Work request:
Print the line containing "Instruction: Close the Expenses (Type) window" and each line after it through the end of the material below, exactly as it appears, but skip the pictures.
---*---
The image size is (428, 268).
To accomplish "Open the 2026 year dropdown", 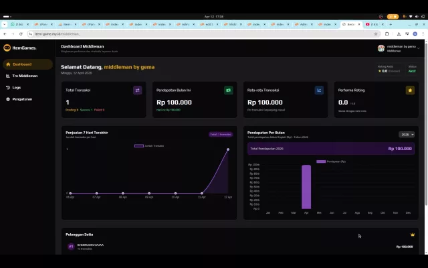I will (407, 135).

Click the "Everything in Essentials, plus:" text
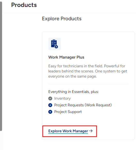74,92
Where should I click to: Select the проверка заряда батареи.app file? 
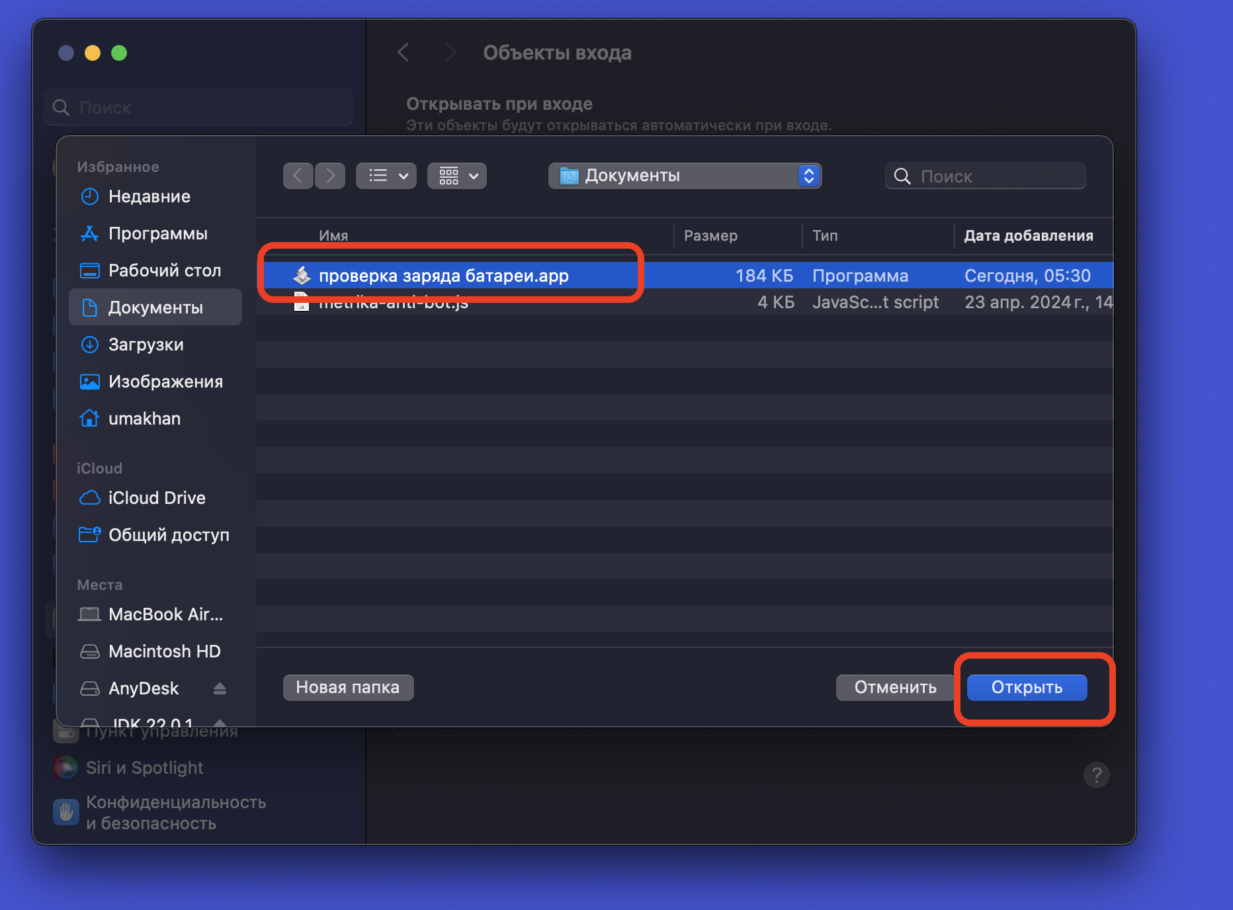(x=443, y=276)
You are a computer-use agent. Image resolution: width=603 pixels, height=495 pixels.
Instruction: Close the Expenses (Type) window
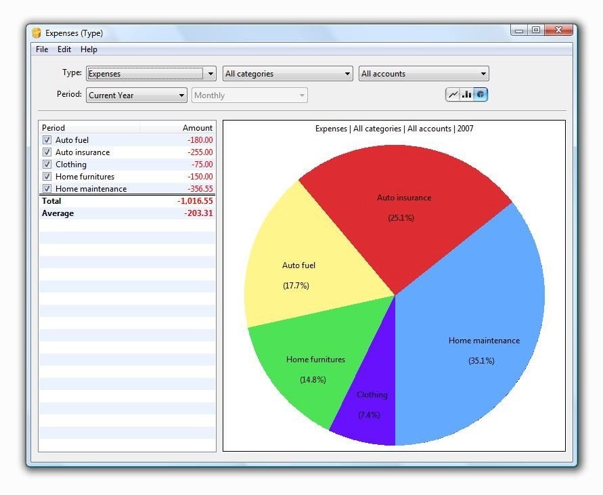[559, 30]
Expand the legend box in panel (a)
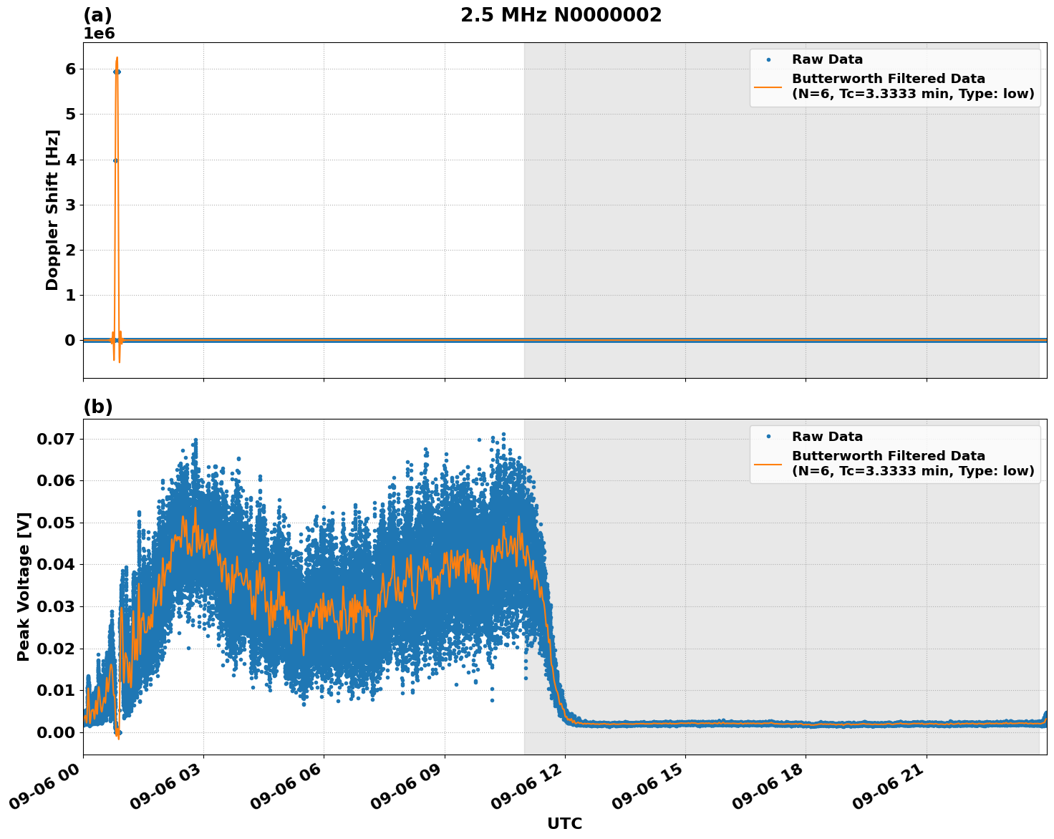Viewport: 1054px width, 839px height. point(895,75)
---*---
The completed task:
Instruction: Close the Expenses (Type) window
[559, 30]
Expand the legend box in panel (a)
Viewport: 1054px width, 839px height. point(895,75)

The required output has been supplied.